Witty and wounded
MEMOIR:David Norris’s autobiography reflects his passionate engagement with the world – and his humour
A Kick Against the Pricks: The Autobiography By David Norris, Transworld Ireland, 391pp. £20
THE COURTROOM in the Four Courts where David Norris sought to have the Victorian laws against homosexuality declared unconstitutional in June 1980 was a lonely place. There were hardly any journalists in attendance and, while a few well-wishers came at the end, very few members of the public. As the State did not offer any evidence, its lawyers put their energy into cross-examination, at times attempting to suggest that some of the witnesses were gay themselves and thus could not be trusted or, indeed, could be easily intimidated. I will never forget the silence in the court when a priest, who offered a subtle reading of the scriptures on the matter of homosexuality, used the word “we” at one stage. The State’s representative pounced on him. “Did you say ‘we’, father? Did you say ‘we’?”
I believed that Norris could not win, and was not surprised when a majority of the judges of the Supreme Court, who later heard the appeal when Norris lost in the High Court, introduced evidence of their own in the majority judgment, evidence that had not been tested in court. (Norris eventually did win in the European Court of Human Rights, in 1988.) There seemed to me to be also a problem at the very root of the case: Norris could not really offer any evidence that he had actually suffered in a clear and obvious way as a result of the law.
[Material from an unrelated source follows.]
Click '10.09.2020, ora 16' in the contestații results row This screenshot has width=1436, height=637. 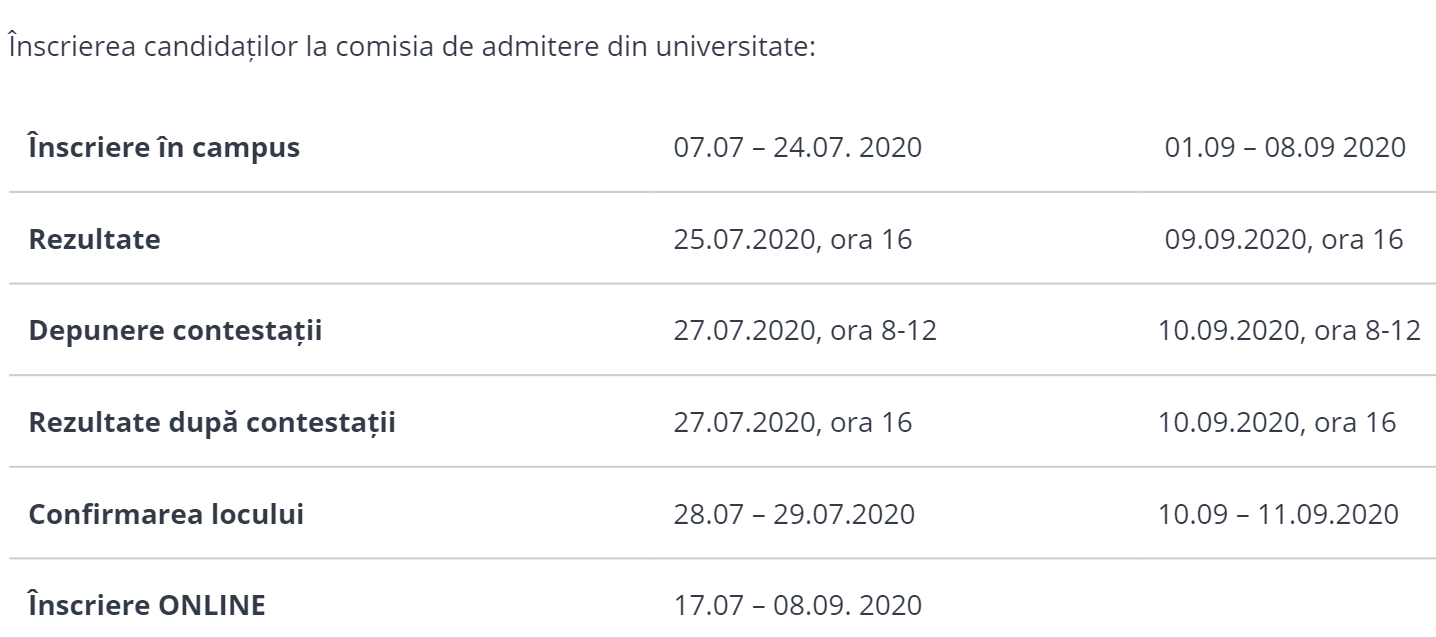[x=1277, y=423]
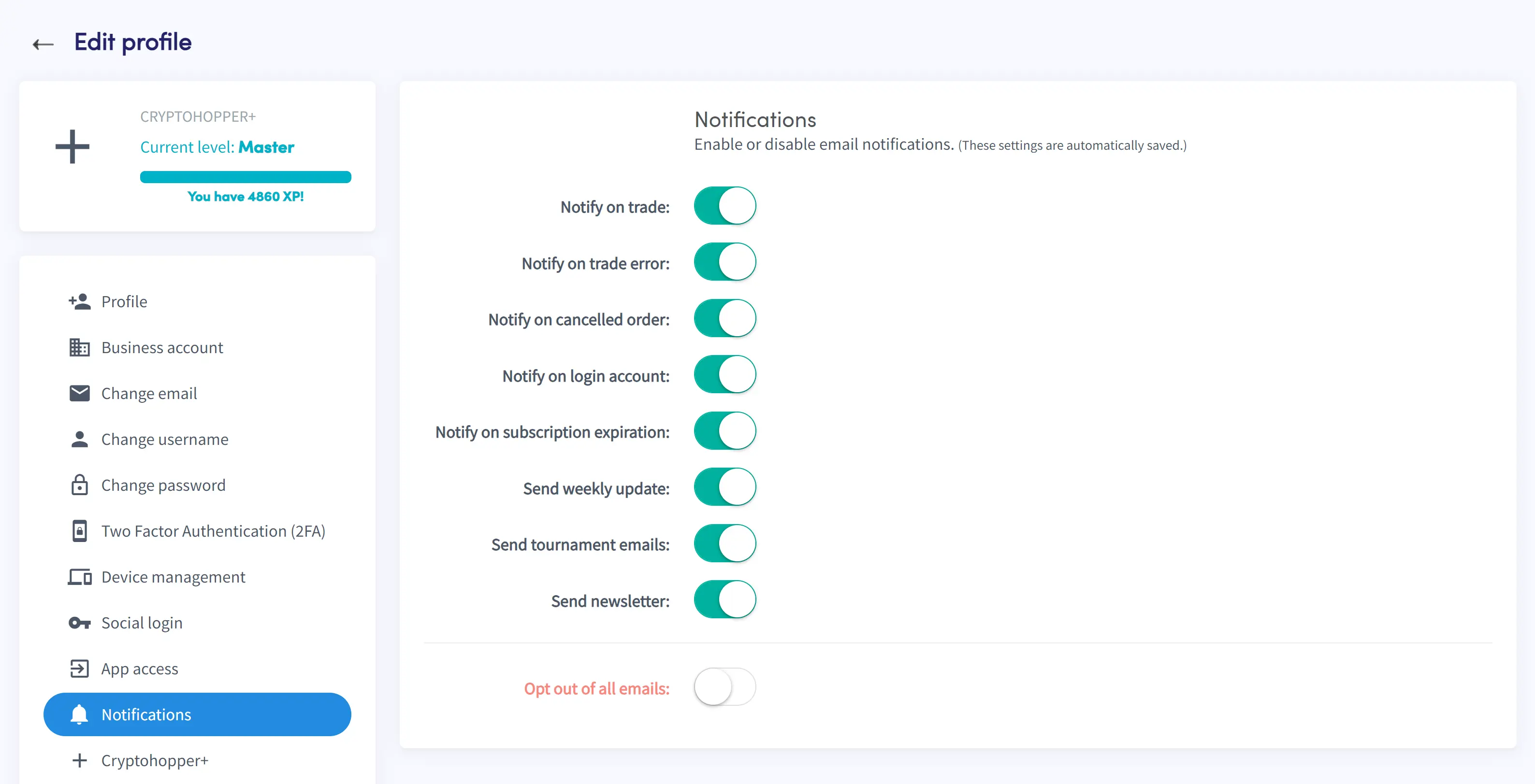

He had not lost his job – he was a lecturer in English at Trinity College Dublin – or been arrested. He seemed to speak, indeed, with the untainted confidence of a person of privilege.
When he gave evidence that he had received advice from a psychiatrist in the 1960s that he should best go to live in France, I viewed the advice as pretty sensible. It was, I thought, where we should all go to get away from an unreformable Ireland that was filled with prejudice against us. Norris’s response to this, however, in his autobiography is almost comic, as well as oddly inspiring, in its innocence and its passion. “The solution outraged me, as I had been brought up by the Irish side of my family and felt thoroughly Irish. My ancestors on my mother’s side had been traced back to Aengus Óg in the second century, and I was well aware that the Danes, Normans, Cromwellians and English had tried to get us out for two thousand years and failed. I wasn’t going to leave just because I was gay.”